*JOB 1*
In the forum thread about cats pawing around their food bowl, what are the names of the two sibling cats that cannot be free-fed?

*QUOTED PASSAGE*
## BEGIN

# cat "paws" around dry food bowl



## nancyLA (Feb 13, 2005)

One of my cats was eating out of the dry food bowl. When he was done, he started pawing around, just like he was in the litterbox covering his feces..was he trying to "cover" the food?
I had never seen him do this before!


----------



## nanook (Jun 12, 2005)

One of my cats does the same thing. Sometimes just when he's done but especially when he doesn't like the food.


----------



## KC Elstun (Oct 8, 2005)

I have had this experience also. My understanding is that, particularly if there is more than 1 cat in the household, your cat is 'burying' the food to hoard it for himself. He will come back later to 'dig it up'.

This behaviour is not unknown in species of wild cats... lions, I believe.

I have siblings; Flip and Cleo. They cannot be free-fed because Cleo is a chow hound. She will gobble up all the food she can, leaving poor Flip whatever is left.

I have tried feeding them separately, but it's simply not practical. The best I can do is feed them from separate bowls.

After he has finished, Flip will 'bury' whatever is left. It seems to make him happy, so why not? 

As a sidenote, Flip is _not_ thin. His sister is a little pudgy, and he is, according to the vet, just about right.


----------



## manitu22 (Apr 25, 2003)

Miss Lily does this when she does not like the food I give her. She is sooo silly.


----------



## nancyLA (Feb 13, 2005)

I have been feeding the cats the same dry food for months, and they seem to like it..they are eating constantly! I had never seen that sort of "pawing" behavior before, except when covering feces in the litterbox. Interesting!


----------



## devfoo (Jun 29, 2005)

my cat has always "burried" her food, her water bowl, any glasses of water she sticks her nose in, my morning coffee


----------



## allisonstacey (Aug 11, 2005)

My cat does the same thing.


----------



## jafa73 (Oct 17, 2005)

my cat drinks water by sticking his paw in then licking the water off


----------



## Palanggingging (Oct 10, 2004)

Yep... both of ours bury their food too. Its funny how they never seem to notice that their "burying" doesn't actually cover it and that they should just give up.

## END

[Dataset rows]
## BEGIN

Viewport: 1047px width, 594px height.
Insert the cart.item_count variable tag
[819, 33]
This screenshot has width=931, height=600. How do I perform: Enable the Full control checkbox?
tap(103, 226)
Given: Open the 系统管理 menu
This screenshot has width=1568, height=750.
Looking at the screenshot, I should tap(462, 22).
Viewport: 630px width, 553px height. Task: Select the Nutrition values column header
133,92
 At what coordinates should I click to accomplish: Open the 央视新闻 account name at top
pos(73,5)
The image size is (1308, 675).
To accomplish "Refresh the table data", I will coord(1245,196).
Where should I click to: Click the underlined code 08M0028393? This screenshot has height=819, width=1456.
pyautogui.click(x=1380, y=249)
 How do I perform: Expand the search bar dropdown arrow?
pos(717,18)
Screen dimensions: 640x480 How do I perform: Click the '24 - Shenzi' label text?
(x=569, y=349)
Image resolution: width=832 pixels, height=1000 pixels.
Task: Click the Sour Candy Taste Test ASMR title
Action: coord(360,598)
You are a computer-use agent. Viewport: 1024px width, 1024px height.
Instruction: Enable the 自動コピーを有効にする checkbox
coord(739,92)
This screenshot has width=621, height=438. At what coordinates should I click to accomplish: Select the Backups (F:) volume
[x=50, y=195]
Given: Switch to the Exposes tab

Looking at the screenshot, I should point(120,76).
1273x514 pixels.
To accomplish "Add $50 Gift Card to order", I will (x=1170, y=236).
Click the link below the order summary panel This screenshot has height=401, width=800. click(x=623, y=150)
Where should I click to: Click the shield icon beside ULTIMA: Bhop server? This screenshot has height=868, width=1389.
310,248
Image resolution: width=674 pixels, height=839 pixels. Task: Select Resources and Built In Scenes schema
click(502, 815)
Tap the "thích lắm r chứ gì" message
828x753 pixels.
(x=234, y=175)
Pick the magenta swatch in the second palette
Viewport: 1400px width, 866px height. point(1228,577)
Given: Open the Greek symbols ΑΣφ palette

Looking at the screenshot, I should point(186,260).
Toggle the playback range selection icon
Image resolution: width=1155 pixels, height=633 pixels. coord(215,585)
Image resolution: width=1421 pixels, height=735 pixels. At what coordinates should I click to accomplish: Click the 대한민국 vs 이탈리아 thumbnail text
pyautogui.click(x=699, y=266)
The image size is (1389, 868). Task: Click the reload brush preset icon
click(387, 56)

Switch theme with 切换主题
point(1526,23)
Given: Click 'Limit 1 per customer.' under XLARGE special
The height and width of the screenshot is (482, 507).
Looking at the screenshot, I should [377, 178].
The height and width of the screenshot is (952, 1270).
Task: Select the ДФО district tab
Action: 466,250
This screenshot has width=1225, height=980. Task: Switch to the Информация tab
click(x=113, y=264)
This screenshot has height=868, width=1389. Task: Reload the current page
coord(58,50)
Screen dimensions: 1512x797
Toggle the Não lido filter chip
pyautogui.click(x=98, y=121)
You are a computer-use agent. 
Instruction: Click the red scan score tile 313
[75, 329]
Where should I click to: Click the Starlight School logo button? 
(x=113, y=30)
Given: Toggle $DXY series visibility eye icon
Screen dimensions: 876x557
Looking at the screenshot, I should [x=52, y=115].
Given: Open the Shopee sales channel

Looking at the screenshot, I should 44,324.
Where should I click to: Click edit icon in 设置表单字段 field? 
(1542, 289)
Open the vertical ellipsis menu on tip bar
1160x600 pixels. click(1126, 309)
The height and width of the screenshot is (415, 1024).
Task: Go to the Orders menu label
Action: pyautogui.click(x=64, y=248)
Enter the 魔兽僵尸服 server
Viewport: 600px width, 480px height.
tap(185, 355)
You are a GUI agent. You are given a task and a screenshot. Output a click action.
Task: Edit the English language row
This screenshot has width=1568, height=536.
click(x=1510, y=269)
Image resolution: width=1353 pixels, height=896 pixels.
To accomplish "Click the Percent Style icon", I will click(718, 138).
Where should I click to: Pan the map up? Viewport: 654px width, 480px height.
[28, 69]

## END

*JOB 2*
From the dataset rows, copy verbatim the lines running from the line with "Given: Open the Greek symbols ΑΣφ palette" to the line with "Image resolution: width=1155", both included.

*TASK OUTPUT 1*
Flip and Cleo.

*TASK OUTPUT 2*
Given: Open the Greek symbols ΑΣφ palette

Looking at the screenshot, I should point(186,260).
Toggle the playback range selection icon
Image resolution: width=1155 pixels, height=633 pixels. coord(215,585)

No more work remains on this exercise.